*Dataset entries*:
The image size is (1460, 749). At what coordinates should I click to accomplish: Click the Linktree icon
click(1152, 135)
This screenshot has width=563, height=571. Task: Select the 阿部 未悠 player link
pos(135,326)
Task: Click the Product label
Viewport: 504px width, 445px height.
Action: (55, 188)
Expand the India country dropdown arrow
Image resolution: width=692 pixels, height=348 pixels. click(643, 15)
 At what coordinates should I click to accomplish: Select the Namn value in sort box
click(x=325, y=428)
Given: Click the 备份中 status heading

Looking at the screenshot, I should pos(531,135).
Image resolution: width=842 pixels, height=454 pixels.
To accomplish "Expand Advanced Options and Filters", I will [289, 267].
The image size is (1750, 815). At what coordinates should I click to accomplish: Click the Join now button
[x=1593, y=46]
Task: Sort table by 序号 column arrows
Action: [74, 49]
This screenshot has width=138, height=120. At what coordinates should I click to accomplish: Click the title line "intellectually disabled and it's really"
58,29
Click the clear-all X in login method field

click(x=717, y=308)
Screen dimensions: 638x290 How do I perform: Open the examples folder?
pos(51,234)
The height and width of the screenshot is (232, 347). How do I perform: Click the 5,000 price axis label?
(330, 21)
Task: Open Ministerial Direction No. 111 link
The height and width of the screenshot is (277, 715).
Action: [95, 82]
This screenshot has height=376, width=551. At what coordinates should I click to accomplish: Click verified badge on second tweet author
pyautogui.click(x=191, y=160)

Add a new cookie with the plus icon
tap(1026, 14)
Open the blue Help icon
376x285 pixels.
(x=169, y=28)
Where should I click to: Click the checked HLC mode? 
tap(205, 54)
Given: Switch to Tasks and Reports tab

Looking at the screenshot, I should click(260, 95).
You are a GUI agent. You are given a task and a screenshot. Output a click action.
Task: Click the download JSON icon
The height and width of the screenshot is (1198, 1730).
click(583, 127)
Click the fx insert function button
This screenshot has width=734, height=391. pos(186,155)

*Problem description*: Substitute "Which point should I click to accomplish" for every instance of "At what coordinates should I click to accomplish" in the data above, and reproduce the data in full with nothing else altered.

*Correct output*:
The image size is (1460, 749). Which point should I click to accomplish: Click the Linktree icon
click(1152, 135)
This screenshot has width=563, height=571. Task: Select the 阿部 未悠 player link
pos(135,326)
Task: Click the Product label
Viewport: 504px width, 445px height.
Action: (55, 188)
Expand the India country dropdown arrow
Image resolution: width=692 pixels, height=348 pixels. click(643, 15)
 Which point should I click to accomplish: Select the Namn value in sort box
click(x=325, y=428)
Given: Click the 备份中 status heading

Looking at the screenshot, I should pos(531,135).
Image resolution: width=842 pixels, height=454 pixels.
To accomplish "Expand Advanced Options and Filters", I will [289, 267].
The image size is (1750, 815). Which point should I click to accomplish: Click the Join now button
[x=1593, y=46]
Task: Sort table by 序号 column arrows
Action: [74, 49]
This screenshot has width=138, height=120. Which point should I click to accomplish: Click the title line "intellectually disabled and it's really"
58,29
Click the clear-all X in login method field

click(x=717, y=308)
Screen dimensions: 638x290 How do I perform: Open the examples folder?
pos(51,234)
The height and width of the screenshot is (232, 347). How do I perform: Click the 5,000 price axis label?
(330, 21)
Task: Open Ministerial Direction No. 111 link
The height and width of the screenshot is (277, 715).
Action: [95, 82]
This screenshot has height=376, width=551. Which point should I click to accomplish: Click verified badge on second tweet author
pyautogui.click(x=191, y=160)

Add a new cookie with the plus icon
tap(1026, 14)
Open the blue Help icon
376x285 pixels.
(x=169, y=28)
Where should I click to: Click the checked HLC mode? 
tap(205, 54)
Given: Switch to Tasks and Reports tab

Looking at the screenshot, I should click(260, 95).
You are a GUI agent. You are given a task and a screenshot. Output a click action.
Task: Click the download JSON icon
The height and width of the screenshot is (1198, 1730).
click(583, 127)
Click the fx insert function button
This screenshot has width=734, height=391. pos(186,155)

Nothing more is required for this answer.